Engineering Contradictions & Design Principles
Engineering Contradiction Analysis
1Ease of operation
If intensity or ratio-based techniques are used to estimate protein expression, then a single score can be provided after image evaluation, but the technique fails to differentiate between abundant low expression levels and scarce high expression levels
Solution Approach 1:
The patent segments the expression quantification into two independent components: percentage of cells expressing the marker and intensity of expression. This segmentation allows the system to provide both a simple positive/negative classification (based on percentage) and detailed expression level information (based on intensity), resolving the contradiction between ease of operation and measurement precision
Solution Approach 2:
The patent transitions from a single-dimensional scoring system to a two-dimensional system by adding the intensity dimension to the percentage dimension. This dimensional expansion enables the system to distinguish between abundant low expression and scarce high expression while maintaining the simplicity of the original single-score approach for classification purposes
2Quantity of substance
If total immunofluorescence is used to determine expression score, then both strength of expression and abundance of marker are captured, but the single score fails to determine whether the marker exhibits abundant low expression levels or scarce high expression levels
Solution Approach 1:
The patent segments the total immunofluorescence measurement into two independent parameters: the percentage of cells showing expression and the intensity of expression within those cells. This segmentation preserves the information about both abundance and strength while enabling differentiation between abundant low expression and scarce high expression patterns
Solution Approach 2:
The patent introduces an intermediary analysis step that separates the contribution of cell abundance from the contribution of expression intensity.

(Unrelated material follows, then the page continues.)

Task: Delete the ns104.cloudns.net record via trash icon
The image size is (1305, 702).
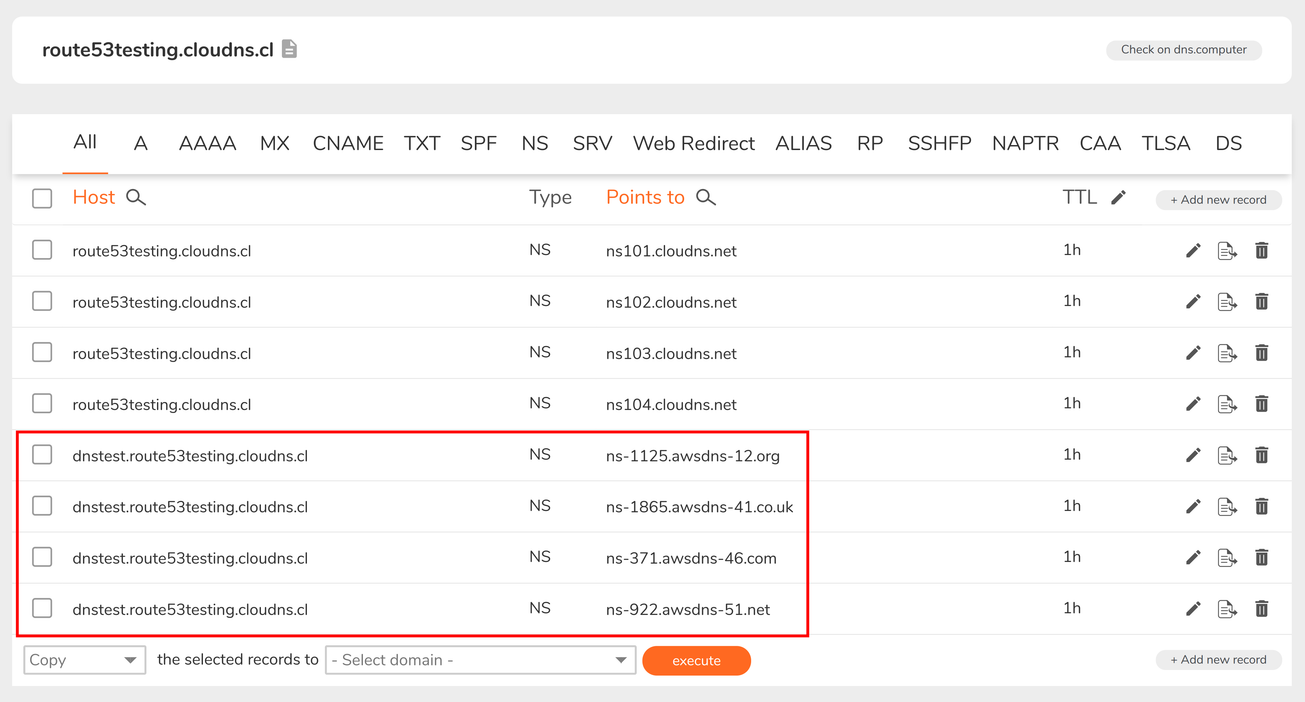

By using image segmentation and intensity profiling as intermediaries, the system can deconvolute the mixed signal of total immunofluorescence into its constituent components, thereby preventing information loss
Data Source
AI summary
The present techniques provide fully automated methods for quantifying the location, strength and percent of expressed target molecules or other biological markers in immunohistochemically stained biological samples. The samples may be automatically segmented, for example into subcellular compartments, from images of compartmental markers. Then, the distribution of a target molecule on each of these compartments is calculated that includes the percentage and strength of expression. This is different than existing intensity or ratio based methods where abundant low expression levels are indistinguishable from scarce high expression levels.